Piala Dunia 2026 semakin dekat, dan seperti yang bisa ditebak, bukan hanya sepak bola yang menjadi perhatian. Presiden Amerika Serikat, Donald Trump, dan Presiden FIFA, Gianni Infantino, baru saja mengumumkan pembentukan gugus tugas untuk memastikan turnamen ini berjalan sukses di Amerika Utara. Dalam sebuah konferensi pers di Oval Office, mereka menyoroti dampak ekonomi besar yang diharapkan dari ajang ini. Tapi, apakah ini murni soal sepak bola? Atau ada kepentingan lain yang ikut bermain?
Trump, Infantino, dan Sepak Bola Sebagai Alat Promosi
Dalam konferensi pers tersebut, Infantino mengklaim bahwa World Cup 2026 akan menghasilkan keuntungan ekonomi sebesar $40 miliar dan menciptakan 200.000 lapangan pekerjaan. Trump, dengan gayanya yang khas, langsung menyambut klaim tersebut dan menandatangani dokumen pembentukan gugus tugas seolah-olah ia baru saja menandatangani undang-undang revolusioner.

Yang menarik, pembentukan gugus tugas ini sebenarnya tidak memerlukan dekret presiden. Jadi, apakah ini murni soal sepak bola, atau sekadar momen pencitraan politik?
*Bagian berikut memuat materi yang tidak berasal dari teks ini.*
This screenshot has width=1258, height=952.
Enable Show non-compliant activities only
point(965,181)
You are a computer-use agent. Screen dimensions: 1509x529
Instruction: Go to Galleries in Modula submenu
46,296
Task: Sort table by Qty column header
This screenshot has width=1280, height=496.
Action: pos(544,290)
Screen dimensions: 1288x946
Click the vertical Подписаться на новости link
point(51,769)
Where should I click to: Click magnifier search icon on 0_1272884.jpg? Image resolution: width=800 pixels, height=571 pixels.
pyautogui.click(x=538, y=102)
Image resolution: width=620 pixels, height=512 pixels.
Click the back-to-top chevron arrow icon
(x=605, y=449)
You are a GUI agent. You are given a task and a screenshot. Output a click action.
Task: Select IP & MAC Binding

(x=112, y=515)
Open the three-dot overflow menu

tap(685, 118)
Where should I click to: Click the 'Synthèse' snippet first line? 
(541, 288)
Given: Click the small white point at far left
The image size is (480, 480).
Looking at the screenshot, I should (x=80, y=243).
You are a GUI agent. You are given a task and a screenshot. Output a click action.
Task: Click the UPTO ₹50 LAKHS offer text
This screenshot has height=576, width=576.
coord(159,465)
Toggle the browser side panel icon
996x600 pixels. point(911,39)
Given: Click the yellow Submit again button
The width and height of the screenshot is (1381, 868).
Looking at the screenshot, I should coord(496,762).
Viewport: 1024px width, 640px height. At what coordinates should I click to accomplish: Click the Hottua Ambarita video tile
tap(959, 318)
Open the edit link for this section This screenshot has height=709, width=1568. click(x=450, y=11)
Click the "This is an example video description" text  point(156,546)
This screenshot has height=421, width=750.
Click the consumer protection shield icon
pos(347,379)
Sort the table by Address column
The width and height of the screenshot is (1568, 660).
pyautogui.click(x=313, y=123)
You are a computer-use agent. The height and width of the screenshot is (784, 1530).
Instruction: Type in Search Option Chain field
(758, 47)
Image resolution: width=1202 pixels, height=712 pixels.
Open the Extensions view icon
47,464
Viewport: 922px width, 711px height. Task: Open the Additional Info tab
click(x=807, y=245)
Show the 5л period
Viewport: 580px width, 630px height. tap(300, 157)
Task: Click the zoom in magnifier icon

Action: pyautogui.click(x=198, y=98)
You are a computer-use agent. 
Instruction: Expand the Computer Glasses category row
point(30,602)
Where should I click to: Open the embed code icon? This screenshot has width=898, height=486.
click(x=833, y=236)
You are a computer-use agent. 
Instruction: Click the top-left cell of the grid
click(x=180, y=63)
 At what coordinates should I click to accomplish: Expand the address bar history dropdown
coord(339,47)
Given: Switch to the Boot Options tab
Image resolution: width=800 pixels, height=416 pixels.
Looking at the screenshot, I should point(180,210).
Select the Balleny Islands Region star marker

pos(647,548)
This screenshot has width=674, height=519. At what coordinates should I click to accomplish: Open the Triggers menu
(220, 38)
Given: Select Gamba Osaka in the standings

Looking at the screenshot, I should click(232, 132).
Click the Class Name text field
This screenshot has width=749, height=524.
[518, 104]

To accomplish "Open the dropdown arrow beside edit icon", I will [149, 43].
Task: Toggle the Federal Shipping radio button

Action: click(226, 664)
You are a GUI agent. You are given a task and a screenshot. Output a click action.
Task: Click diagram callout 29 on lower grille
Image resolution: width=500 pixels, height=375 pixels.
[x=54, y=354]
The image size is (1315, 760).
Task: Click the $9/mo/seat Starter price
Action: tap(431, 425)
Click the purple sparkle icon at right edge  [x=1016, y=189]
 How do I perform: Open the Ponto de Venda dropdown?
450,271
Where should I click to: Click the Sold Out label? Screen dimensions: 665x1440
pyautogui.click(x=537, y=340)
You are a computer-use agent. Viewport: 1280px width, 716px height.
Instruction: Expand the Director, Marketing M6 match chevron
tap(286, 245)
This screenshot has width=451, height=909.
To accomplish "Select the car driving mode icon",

Well, kalau sepak bola memang punya piala untuk yang paling jago promosi, mungkin Trump sudah mengangkat trofinya sejak lama.
Momen Canggung: Apakah AS Bisa Juara?
Dalam salah satu momen yang cukup mengundang tawa (atau heran), Trump bertanya, “Apakah AS bisa menang?” Sebuah pertanyaan yang langsung diabaikan oleh Infantino. Mungkin Trump berharap Infantino menjawab dengan penuh keyakinan, “Tentu saja, Pak Presiden!” Tapi sayangnya, sepak bola tidak bisa dimanipulasi dengan tweet atau tanda tangan dekret.

Tak hanya itu, Trump juga sempat mengklaim bahwa ini adalah pertama kalinya Piala Dunia digelar di wilayah tersebut. Padahal, faktanya Meksiko sudah pernah menjadi tuan rumah pada 1970 dan 1986, dan AS sendiri menggelarnya pada 1994. Tampaknya, sejarah sepak bola bukanlah bagian dari briefing presiden pagi itu.
Piala Dunia atau Panggung Politik?
Sejarah menunjukkan bahwa Piala Dunia sering kali digunakan sebagai alat politik. Benito Mussolini melakukannya pada 1934, rezim militer Argentina menggunakannya pada 1978, dan kini, sepertinya Trump ingin memastikan namanya akan selalu dikaitkan dengan Piala Dunia 2026. Meski turnamen ini juga digelar di Kanada dan Meksiko, jangan heran jika narasi yang lebih dominan akan tetap berpusat di Amerika Serikat.
Ekspansi, Super Bowl-isasi, dan Pro Kontra
FIFA telah mengumumkan beberapa perubahan besar untuk Piala Dunia 2026, termasuk penambahan jumlah tim dari 32 menjadi 48. Bahkan ada rumor bahwa edisi berikutnya bisa diperluas menjadi 64 tim. Jika ini terus berkembang, jangan kaget kalau nantinya setiap negara di dunia bisa ikut serta, termasuk yang baru belajar main bola minggu lalu.

Salah satu perubahan paling kontroversial adalah rencana untuk menghadirkan pertunjukan paruh waktu di final Piala Dunia, layaknya Super Bowl. Jadi, jangan kaget kalau suatu hari nanti kita melihat Cristiano Ronaldo kembali ke lapangan bukan untuk bermain, tapi untuk menyanyikan lagu tema Piala Dunia.
Sepak Bola atau Bisnis Murni?
Langkah FIFA ini menimbulkan banyak perdebatan. Para puritan sepak bola khawatir bahwa esensi asli permainan ini semakin terkikis oleh kepentingan bisnis. Sementara itu, para pemegang hak siar dan sponsor tentu saja menyambut baik gagasan ini karena semakin besar penonton, semakin besar pula keuntungan mereka.

Apakah Piala Dunia 2026 akan menjadi ajang yang penuh dengan euforia sepak bola? Atau justru semakin dipenuhi oleh kepentingan politik dan bisnis?